Trecho selecionado =
________

O discurso de Putin à Assembleia Federal russa – uma real comunicação de Estado da Nação – foi um golpe de judo que deixou os falcões da esfera atlântica particularmente estupefatos.

O “Ocidente” nem sequer foi mencionado pelo nome. Só indiretamente, ou por meio duma metáfora deliciosa, O Livro da Selva, de Kipling. A política externa só foi abordada no fim, quase como uma reflexão de última hora.

Durante a maior parte de uma hora e meia, Putin concentrou-se em questões internas, pormenorizando uma série de políticas que competem ao estado russo para ajudar os que precisam – famílias de baixos rendimentos, crianças, mães solteiras, jovens profissionais, os menos privilegiados – por exemplo, cheques de saúde universal, até à possibilidade de um rendimento universal num futuro próximo.

________

Material fornecido =

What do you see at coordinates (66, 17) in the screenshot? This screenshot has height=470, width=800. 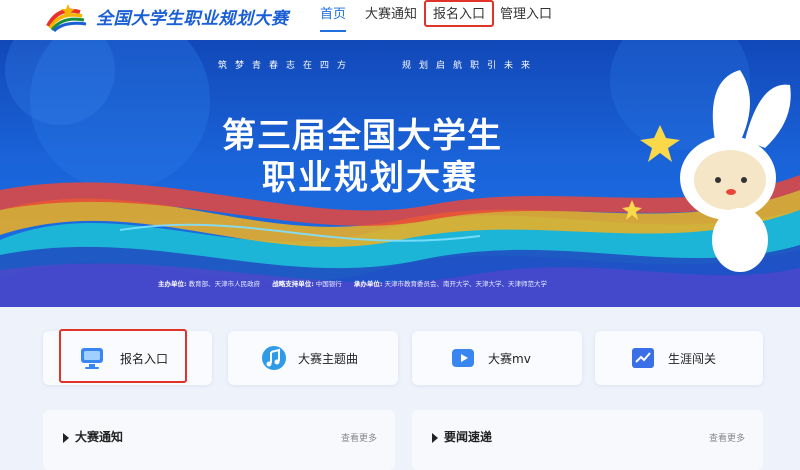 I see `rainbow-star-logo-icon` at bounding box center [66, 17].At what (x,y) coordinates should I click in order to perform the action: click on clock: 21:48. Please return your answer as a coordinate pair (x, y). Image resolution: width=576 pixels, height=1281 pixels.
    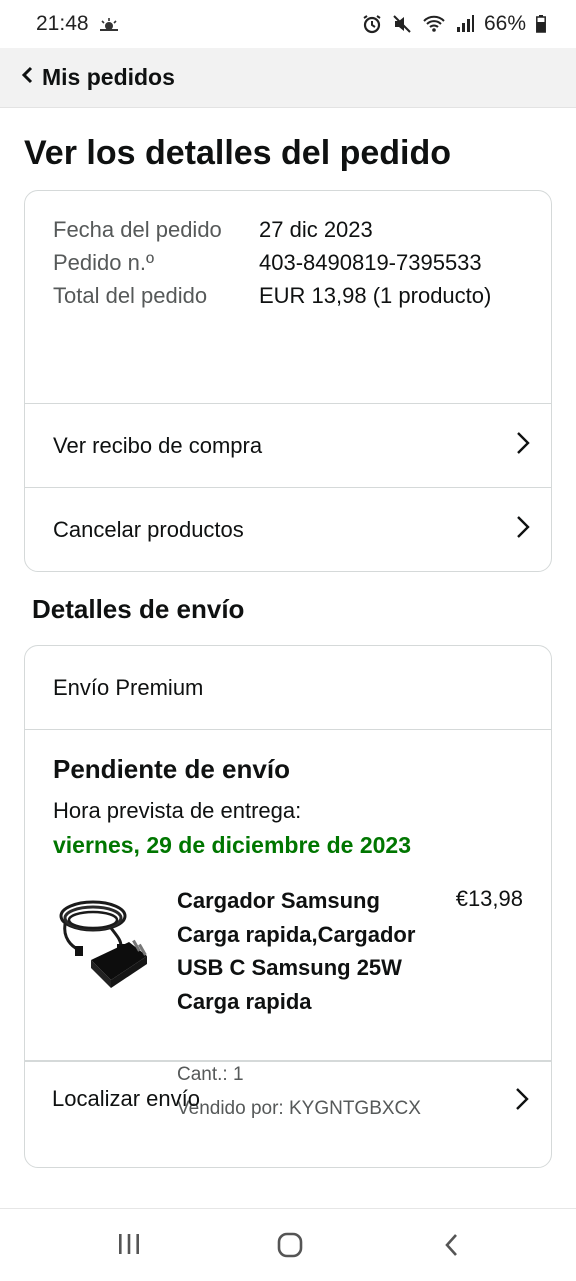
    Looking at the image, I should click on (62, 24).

________

Exercício proposto =
Reescreva em forma de lista, com seus fatos principais, o parágrafo do trecho selecionado que começa com “Durante a maior parte”.

Resposta escrita =
- Foco: questões internas, durante a maior parte de uma hora e meia.
- Conteúdo: uma série de políticas que competem ao Estado russo para ajudar os que precisam.
- Beneficiários: famílias de baixos rendimentos, crianças, mães solteiras, jovens profissionais e os menos privilegiados.
- Exemplos: cheques de saúde universal e a possibilidade de um rendimento universal num futuro próximo.